» **REQUIREMENTS**: Rewrite all the material below, swapping "green" for "blue" and keeping everything else the same. Omit the pictures.

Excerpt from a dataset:
------------------------------------

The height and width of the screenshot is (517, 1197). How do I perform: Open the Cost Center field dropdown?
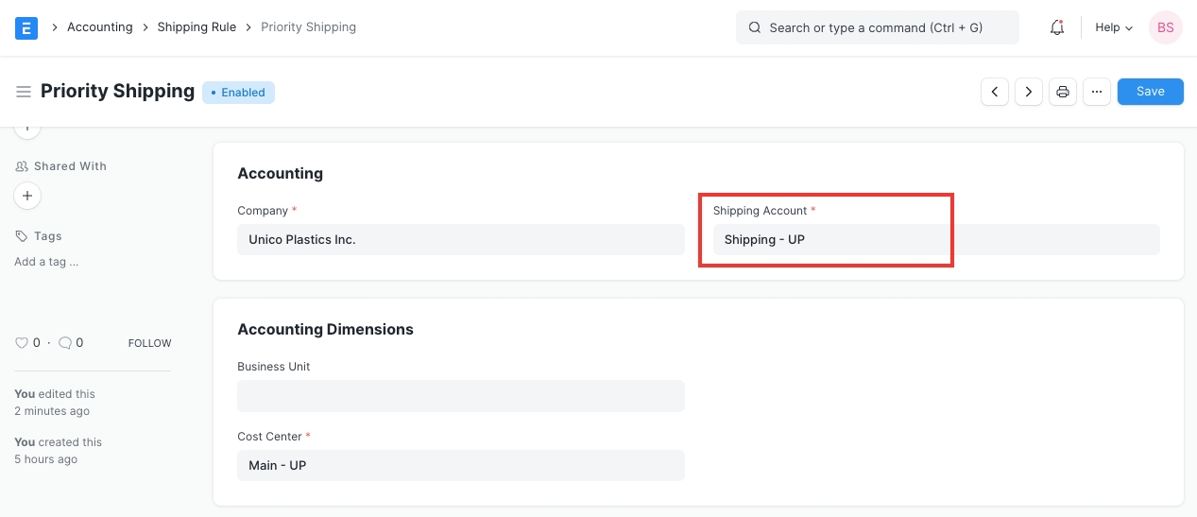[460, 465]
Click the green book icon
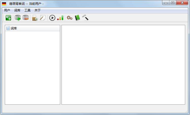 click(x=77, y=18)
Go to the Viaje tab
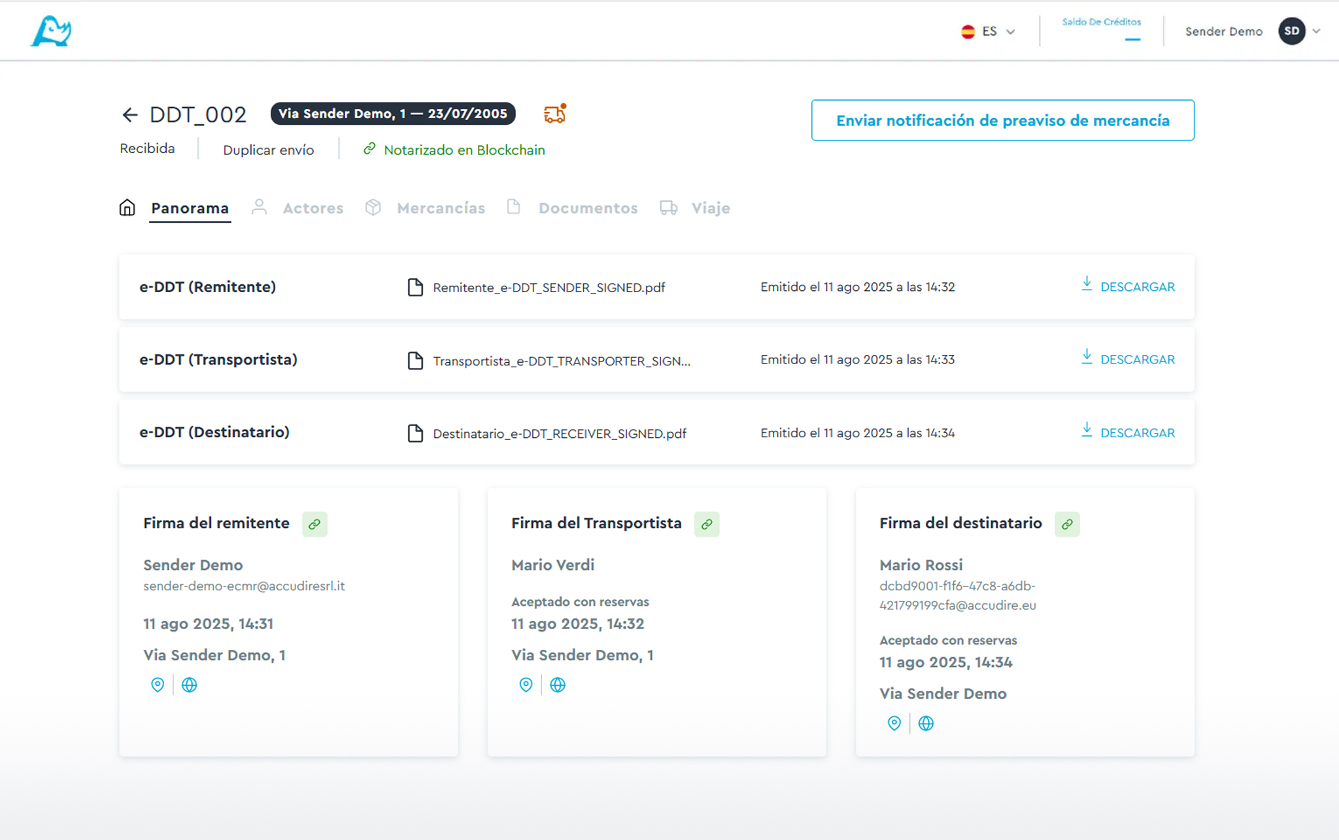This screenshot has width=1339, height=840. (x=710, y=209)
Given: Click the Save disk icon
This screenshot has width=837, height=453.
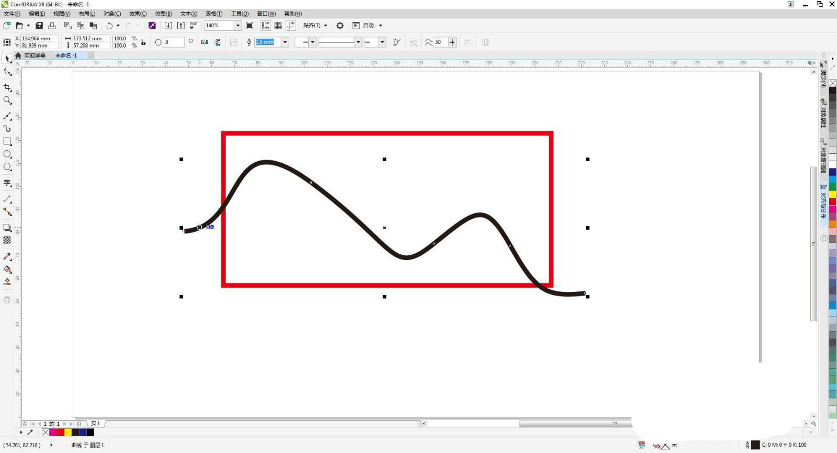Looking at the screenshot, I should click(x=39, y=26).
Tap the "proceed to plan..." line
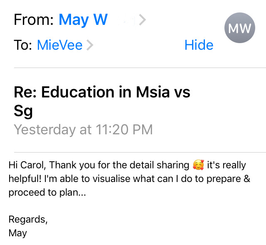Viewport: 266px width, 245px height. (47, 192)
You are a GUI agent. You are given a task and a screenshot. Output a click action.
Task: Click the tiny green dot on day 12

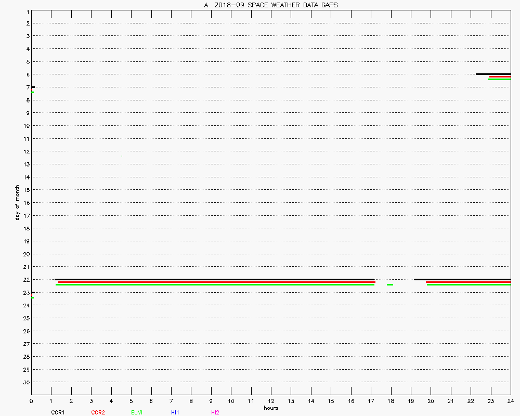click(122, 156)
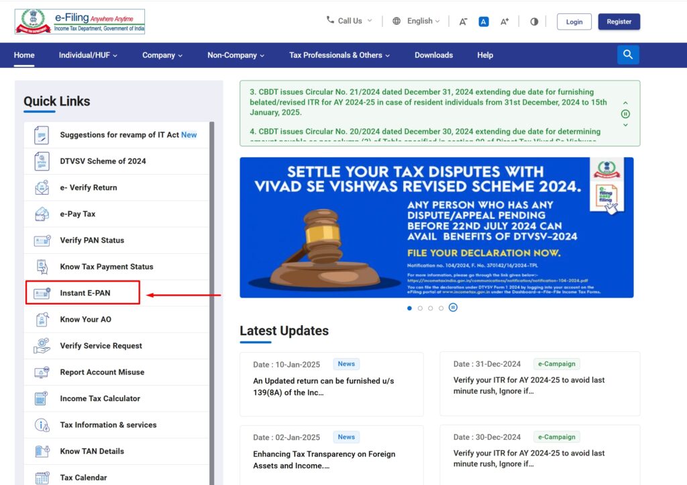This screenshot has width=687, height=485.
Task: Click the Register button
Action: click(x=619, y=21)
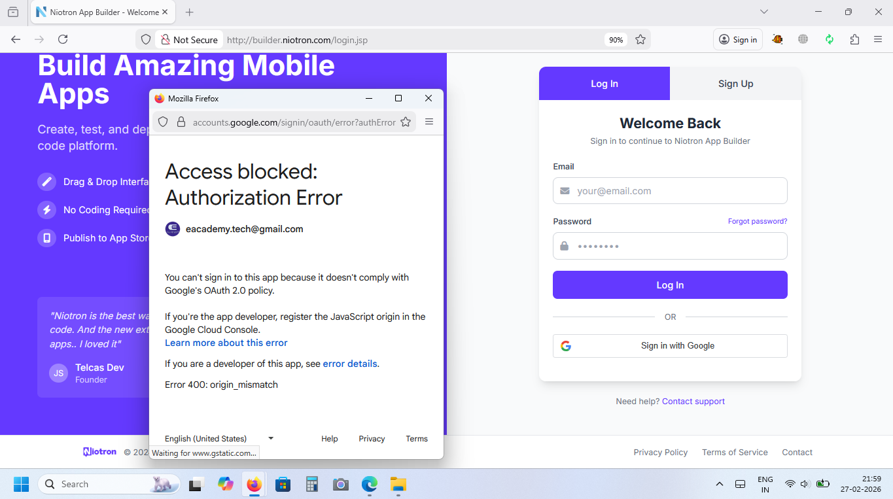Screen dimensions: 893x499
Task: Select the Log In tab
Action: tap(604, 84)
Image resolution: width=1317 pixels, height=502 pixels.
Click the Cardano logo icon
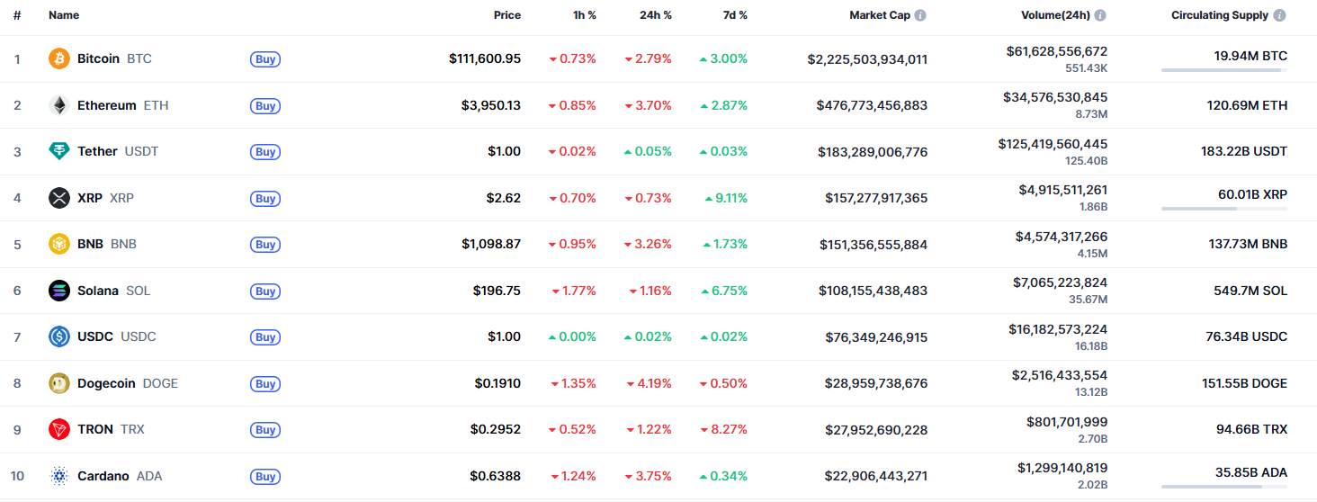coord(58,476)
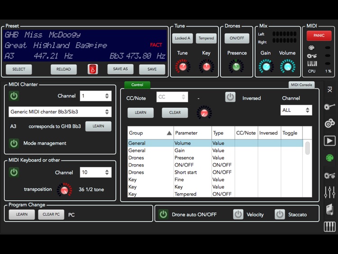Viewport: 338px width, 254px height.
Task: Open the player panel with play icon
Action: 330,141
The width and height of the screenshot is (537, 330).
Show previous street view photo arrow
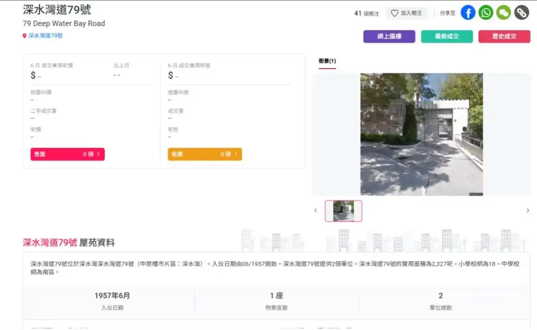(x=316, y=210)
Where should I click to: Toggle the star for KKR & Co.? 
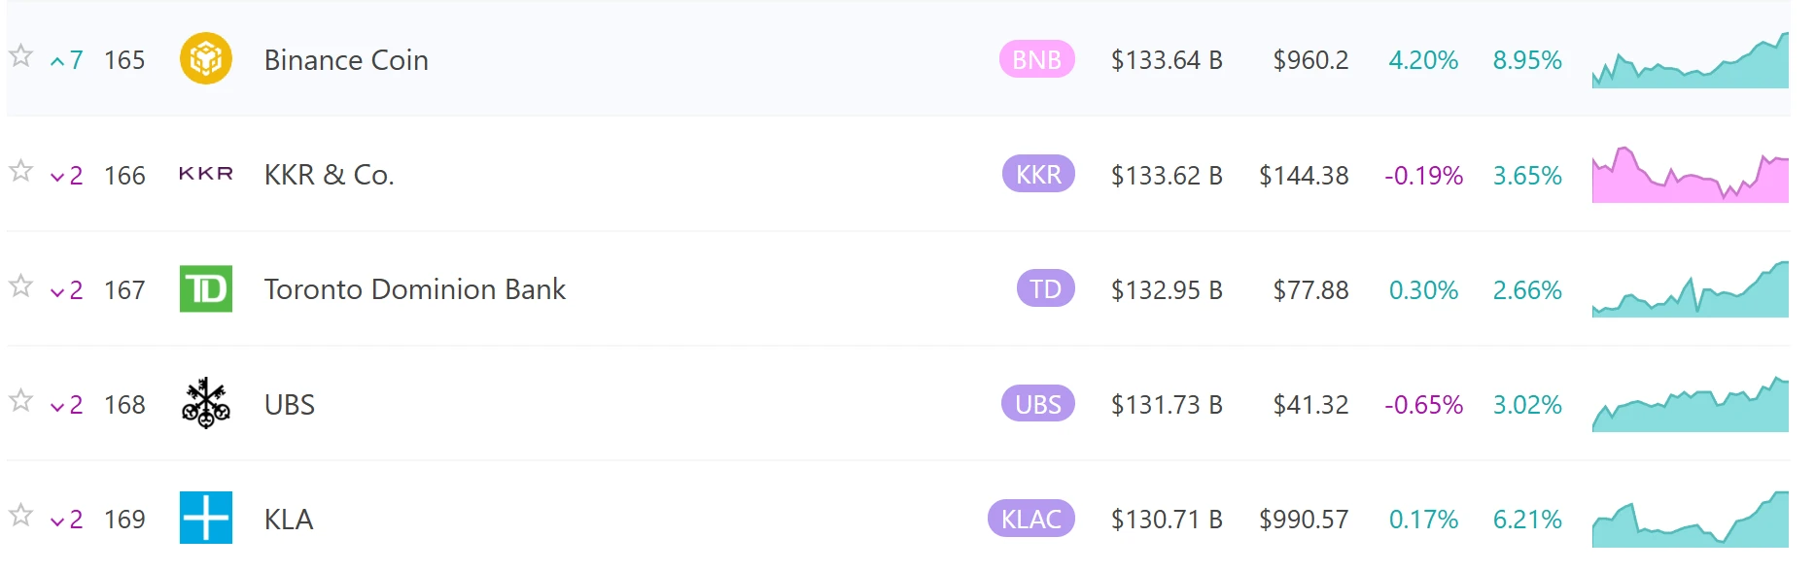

------------------------------------

» **OUTPUT OF THE TASK**:
The height and width of the screenshot is (517, 1197). How do I perform: Open the Cost Center field dropdown?
[460, 465]
Click the blue book icon
 click(x=77, y=18)
Go to the Viaje tab
This screenshot has width=1339, height=840. (x=710, y=209)
Given: Click the Save disk icon
This screenshot has width=837, height=453.
Looking at the screenshot, I should click(x=39, y=26).
Tap the "proceed to plan..." line
Viewport: 266px width, 245px height. (47, 192)
You are a GUI agent. You are given a task and a screenshot. Output a click action.
Task: Click the tiny blue dot on day 12

click(122, 156)
This screenshot has width=687, height=485.
Task: Click the Register button
Action: click(x=619, y=21)
Screen dimensions: 893x499
Task: Select the Log In tab
Action: tap(604, 84)
Image resolution: width=1317 pixels, height=502 pixels.
Click the Cardano logo icon
coord(58,476)
Viewport: 338px width, 254px height.
Task: Open the player panel with play icon
Action: 330,141
The width and height of the screenshot is (537, 330).
Show previous street view photo arrow
(x=316, y=210)
Where should I click to: Toggle the star for KKR & Co.? 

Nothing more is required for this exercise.